The Data module in archs4r provides functions to retrieve gene expression matrices from ARCHS4 HDF5 files based on metadata searches, random sampling, GEO series, or specific sample IDs. These functions rely on the underlying a4.data.index helper function to extract expression data.

a4.data.meta

Fetches expression data for samples whose metadata matches a given search term across specified fields.

  • Parameters:

    • file: Path to the ARCHS4 HDF5 file (e.g., "human_gene_v2.latest.h5").
    • search_term: A string to search for in metadata using regular expressions (e.g., "liver").
    • meta_fields: A character vector of metadata fields to search. Defaults to c("characteristics_ch1", "source_name_ch1", "title").
    • remove_sc: Logical; if TRUE, excludes samples with single-cell probability ≥ 0.5. Defaults to FALSE.
    • silent: Logical; if FALSE, prints search progress. Defaults to FALSE.
  • Returns: A matrix of expression counts where rows are genes and columns are matching samples.

  • Example:

    library(archs4r)
    h5file <- "human_gene_v2.latest.h5"
    df_meta <- a4.data.meta(h5file, "liver", meta_fields = c("title", "source_name_ch1"), remove_sc = TRUE)

a4.data.rand

Randomly selects a specified number of samples and returns their expression data.

  • Parameters:

    • file: Path to the ARCHS4 HDF5 file.
    • number: Integer; the number of samples to randomly select.
    • seed: Integer; seed for reproducibility of random sampling. Defaults to 1.
    • remove_sc: Logical; if TRUE, excludes single-cell samples (probability ≥ 0.5). Defaults to FALSE.
    • silent: Logical; if FALSE, passed to a4.data.index for verbosity. Defaults to FALSE.
  • Returns: A matrix of expression counts where rows are genes and columns are randomly selected samples.

  • Example:

    df_rand <- a4.data.rand(h5file, 20, seed = 123, remove_sc = TRUE)

a4.data.series

Retrieves expression data for all samples in a specified GEO series.

  • Parameters:

    • file: Path to the ARCHS4 HDF5 file.
    • series_id: A string specifying the GEO series ID (e.g., "GSE64016").
    • silent: Logical; if FALSE, passed to a4.data.index for verbosity.
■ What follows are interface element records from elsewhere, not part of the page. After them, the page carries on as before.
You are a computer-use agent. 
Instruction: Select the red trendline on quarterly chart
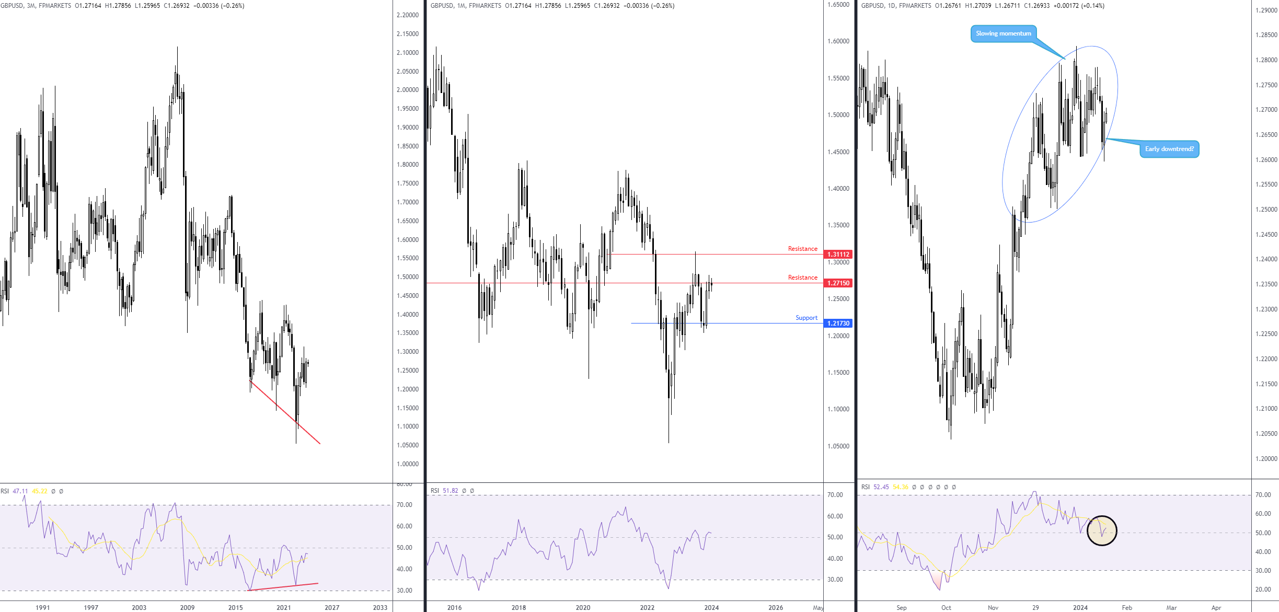[x=285, y=412]
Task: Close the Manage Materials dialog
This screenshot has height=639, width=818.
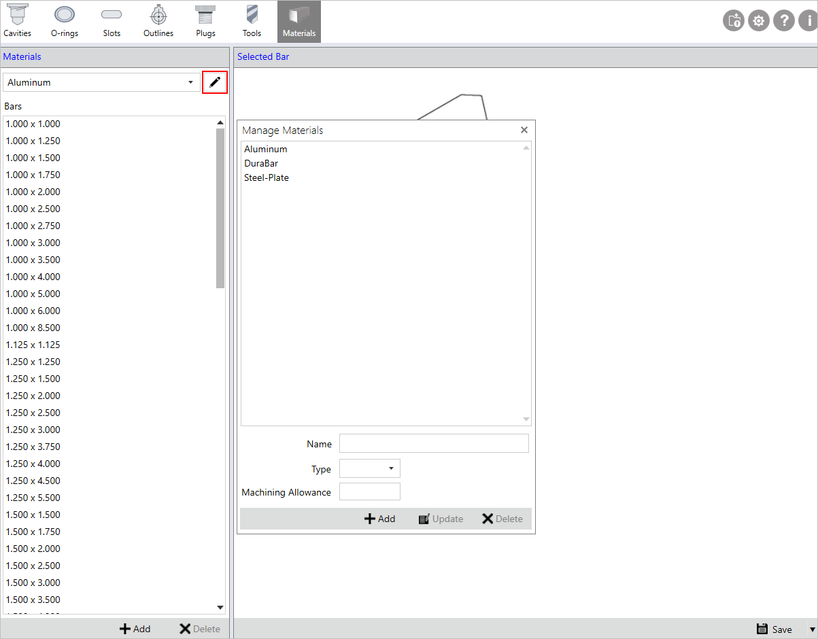Action: point(524,130)
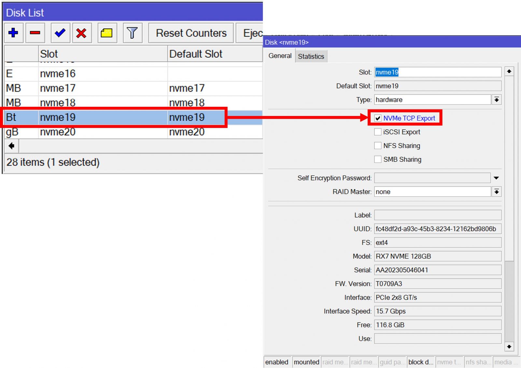Expand the Self Encryption Password field
This screenshot has width=521, height=368.
[x=496, y=178]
Defaults to FALSE.
  • Returns: A matrix of expression counts where rows are genes and columns are samples from the series. Returns NULL if no samples match the series ID.

  • Example:

    df_series <- a4.data.series(h5file, "GSE64016")

a4.data.samples

Extracts expression data for a specific set of samples identified by their GEO accession IDs.

  • Parameters:

    • file: Path to the ARCHS4 HDF5 file.
    • sample_ids: A character vector of GEO accession IDs (e.g., c("GSM12345", "GSM67890")).
    • silent: Logical; if FALSE, passed to a4.data.index for verbosity. Defaults to FALSE.
  • Returns: A matrix of expression counts where rows are genes and columns are the specified samples. Returns NULL if no samples match the IDs.

  • Example:

    df_samples <- a4.data.samples(h5file, c("GSM1158284", "GSM1482938"))

a4.data.index

A helper function that extracts expression data for specified sample and gene indices.

  • Parameters:

    • file: Path to the ARCHS4 HDF5 file.
    • sample_idx: Integer vector of sample indices to extract.
    • gene_idx: Integer vector of gene indices to extract. Defaults to integer(0) (all genes).
    • silent: Logical; if FALSE, allows verbosity (though not explicitly used here). Defaults to FALSE.
  • Returns: A transposed matrix of expression counts where rows are genes and columns are samples, with row names as gene symbols and column names as GEO accession IDs.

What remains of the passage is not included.